Optimizing JSON parsing from 1ms a 0.01ms (1000x) → saves ~1% of total. No worth la complexity de SBE.

Storage en Postgres

-- JSONB es eficiente
CREATE TABLE event_log (
    position BIGSERIAL PRIMARY KEY,
    intent TEXT NOT NULL,
    payload JSONB NOT NULL,
    timestamp TIMESTAMPTZ DEFAULT NOW()
);

-- Indexes en campos específicos del JSON
CREATE INDEX idx_event_pi ON event_log ((payload->>'processInstanceKey'));

-- Queries directos
SELECT payload->>'processInstanceKey' AS pid, 
       payload->>'elementId' AS element,
       intent
FROM event_log
WHERE payload->>'processInstanceKey' = '12345'
ORDER BY position;

JSONB internal storage está optimized — no es text raw.

Variables del proceso

// process variable serialized
{
  "customerId": "CUST-001",
  "orderItems": [
    { "sku": "WIDGET-A", "qty": 2, "price": 19.99 },
    { "sku": "GADGET-B", "qty": 1, "price": 49.99 }
  ],
  "shippingAddress": {
    "street": "123 Main St",
    "city": "Springfield"
  }
}

vs MessagePack del mismo (smaller pero illegible):

86 a a c u s t o m e r I d ... <binary> ...

JSON wins en developer experience.

Limite de variables

Recordar analysis/intuit-production-benchmarks: variables > 100-150 KB ralentizan exports. Enforce limit:

ALTER TABLE variables
ADD CONSTRAINT max_variable_size 
CHECK (octet_length(value::text) <= 102400);  -- 100 KB

Si user necesita store >100KB, externalize:

{
  "documentRef": "s3://bucket/large-doc.pdf"
}

NO store el PDF in variables.

Cuándo reconsider

Switch to binary format SI:

  1. Throughput necesario > 50K TPS
  2. Profiler muestra JSON parsing > 20% del time
  3. Storage cost se vuelve issue ($$$ en database)
  4. Network bandwidth bottleneck

Para 99% de casos, JSON wins. Premature optimization is the root of evil.

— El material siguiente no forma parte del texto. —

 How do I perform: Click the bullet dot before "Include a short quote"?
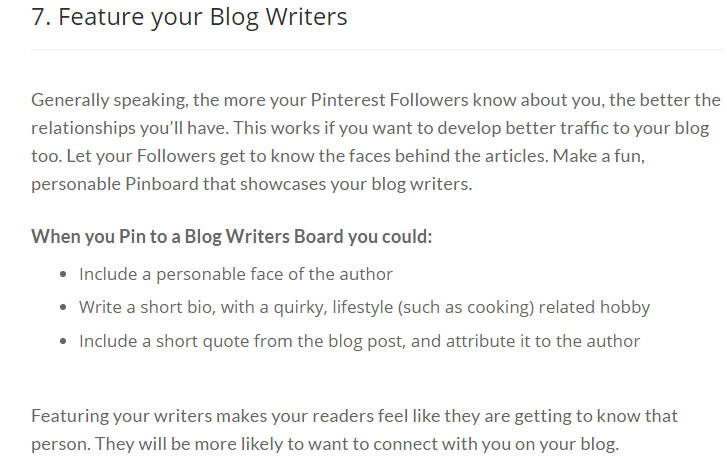pyautogui.click(x=64, y=342)
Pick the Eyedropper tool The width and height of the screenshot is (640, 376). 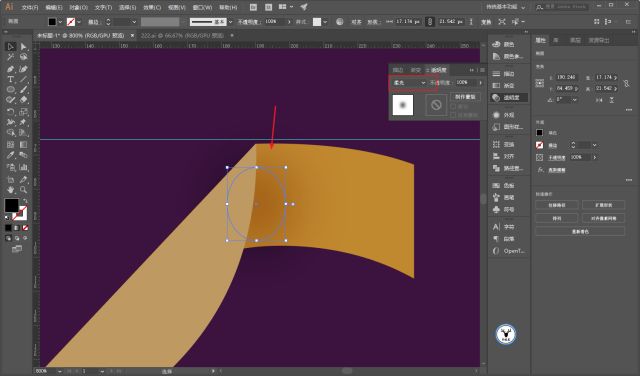pos(11,155)
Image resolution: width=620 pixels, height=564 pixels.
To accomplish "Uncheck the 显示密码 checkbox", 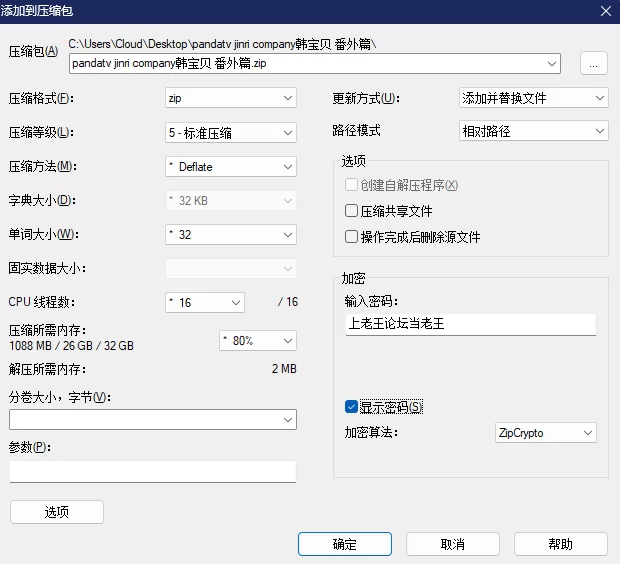I will [x=351, y=407].
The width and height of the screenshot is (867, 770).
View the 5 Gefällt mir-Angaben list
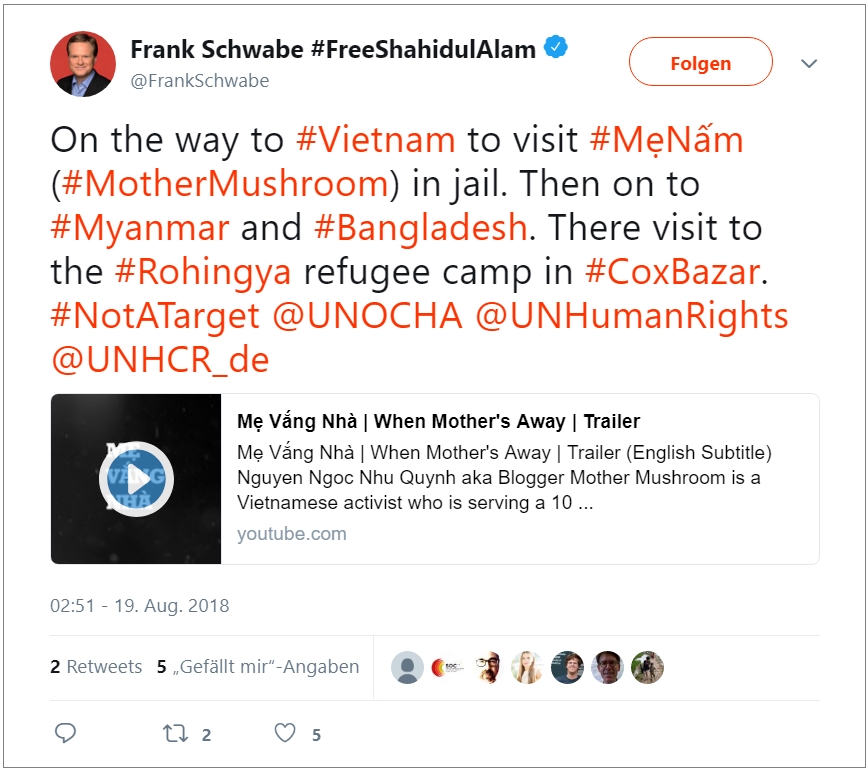click(x=258, y=667)
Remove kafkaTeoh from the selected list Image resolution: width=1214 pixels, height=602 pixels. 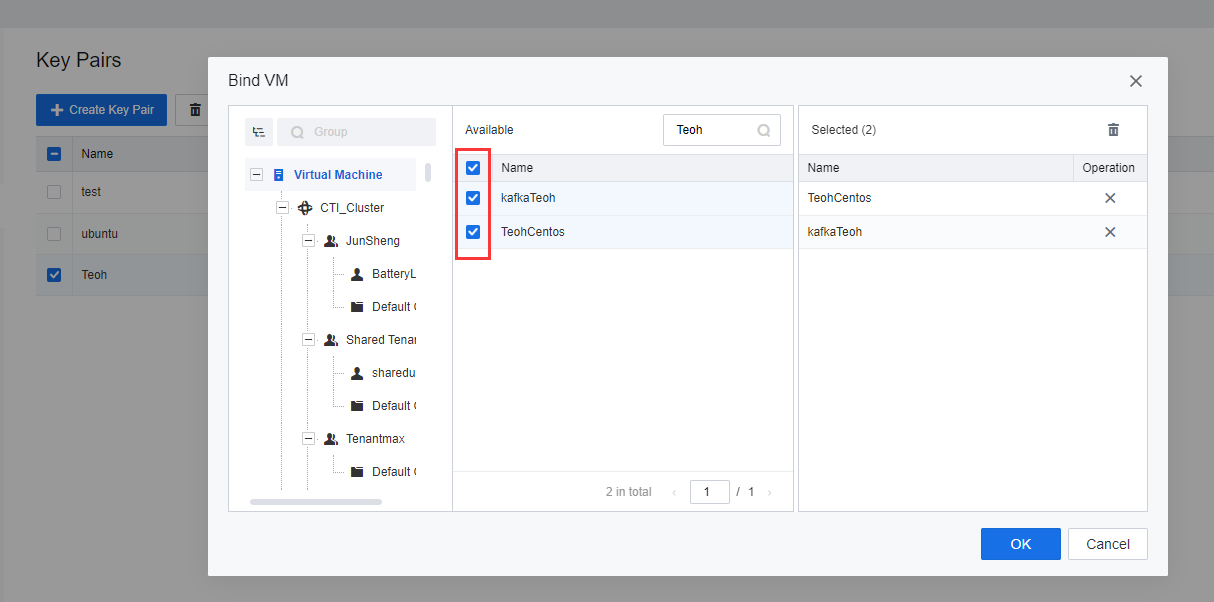[x=1109, y=232]
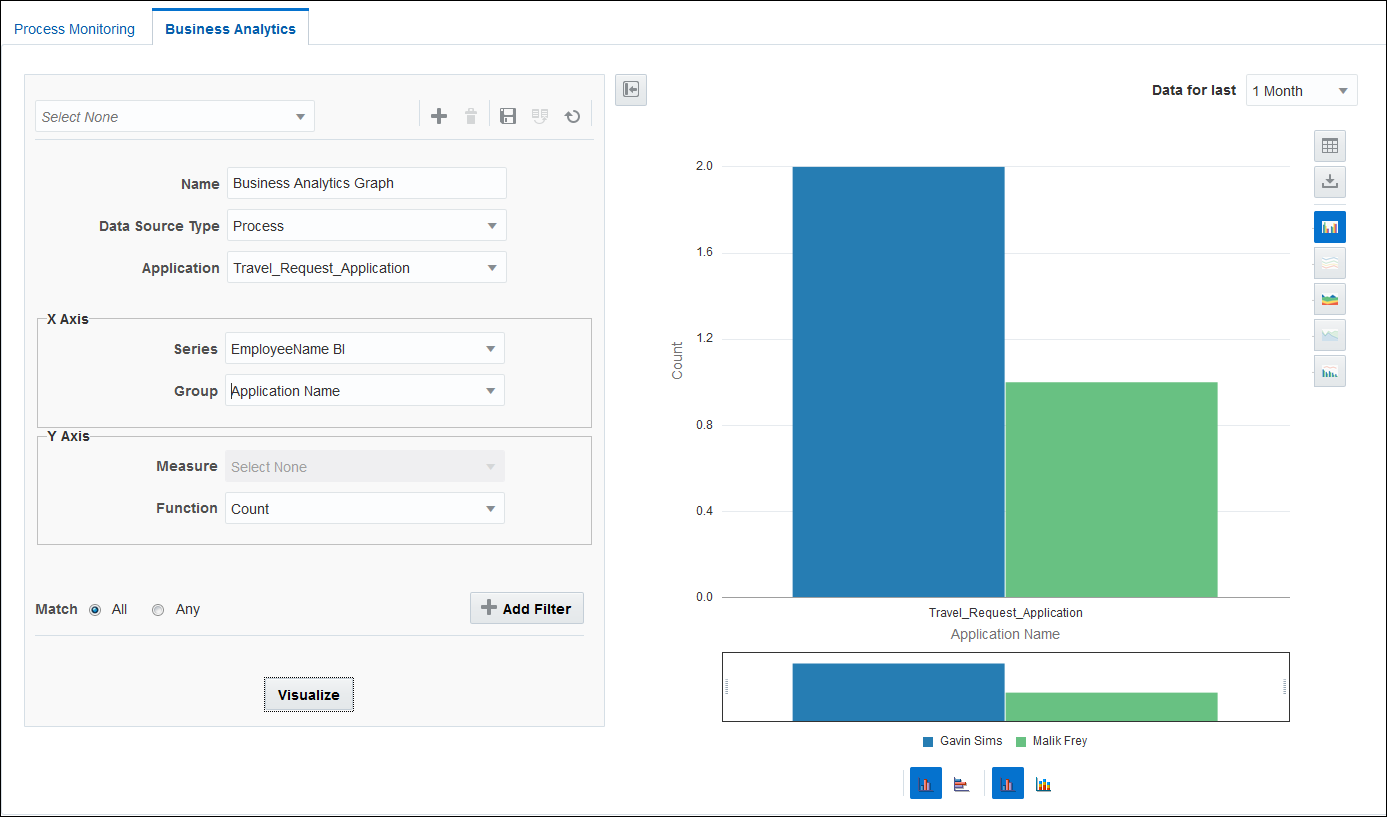Select the Match All radio button
This screenshot has height=817, width=1387.
point(95,609)
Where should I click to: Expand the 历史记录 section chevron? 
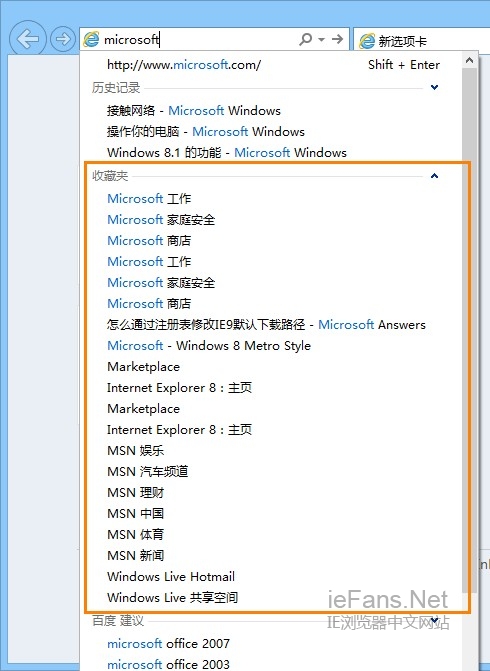(434, 88)
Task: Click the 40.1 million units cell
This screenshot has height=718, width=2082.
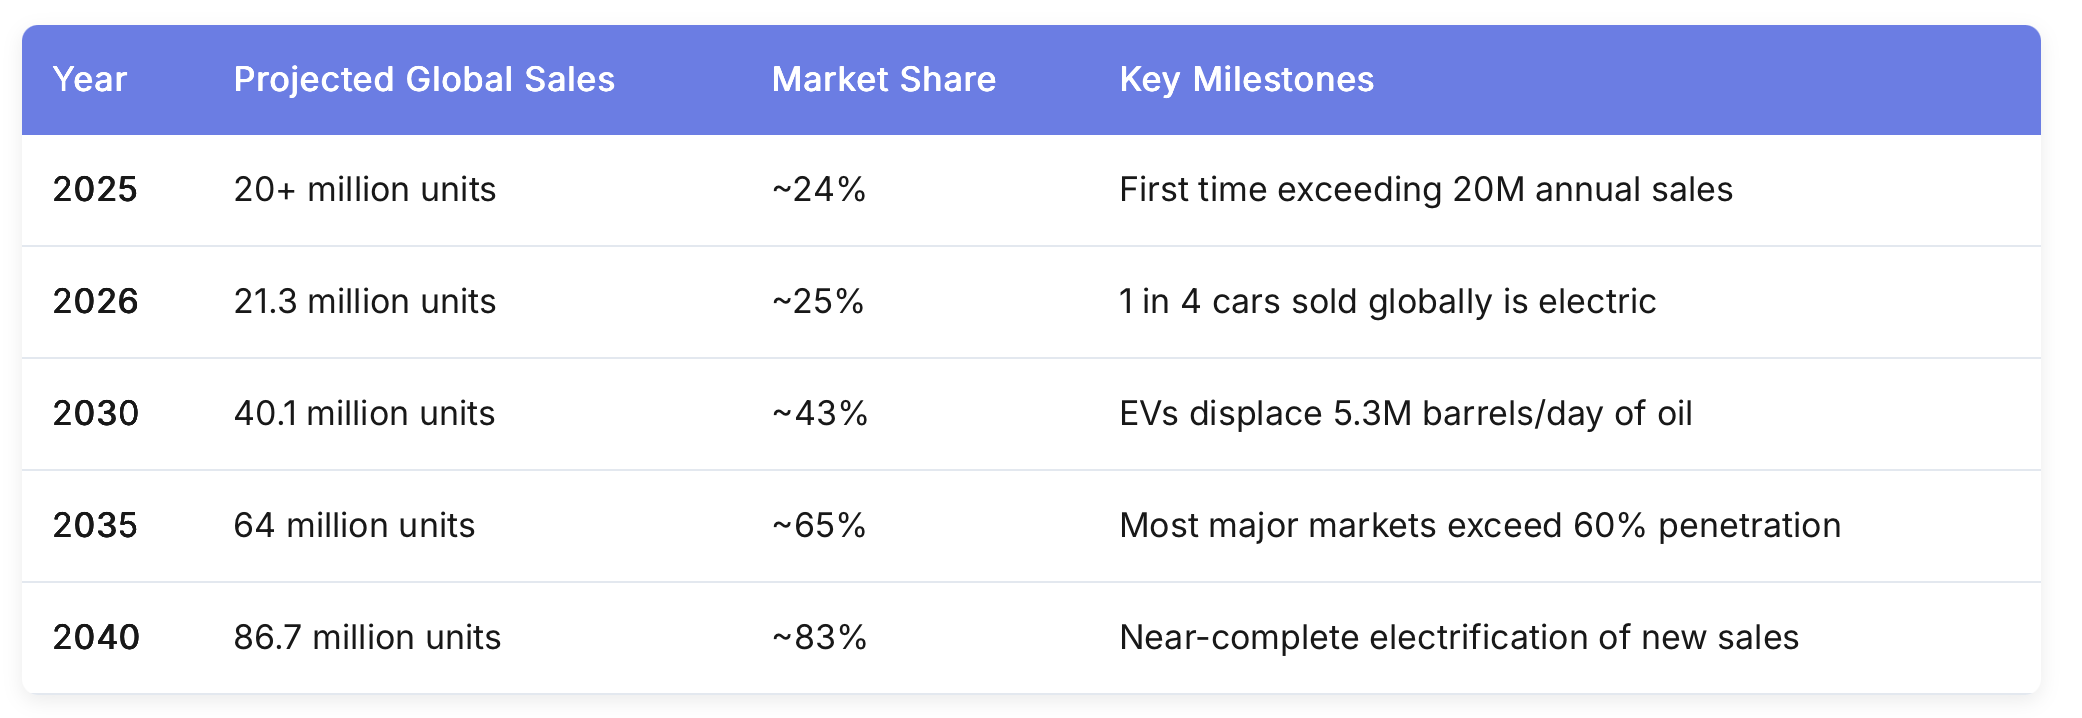Action: click(x=364, y=414)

Migration path (si needed)

Cuando si needed switch:

# Engine maneja both formats con header
if record.format == 'json':
    payload = json.loads(record.bytes)
elif record.format == 'msgpack':
    payload = msgpack.unpackb(record.bytes)

# Newly written records usan format actual
new_record = Record(
    format='msgpack',  # eventually
    bytes=msgpack.packb(data)
)

Lazy migration: old records JSON, new MessagePack. Engine handles both.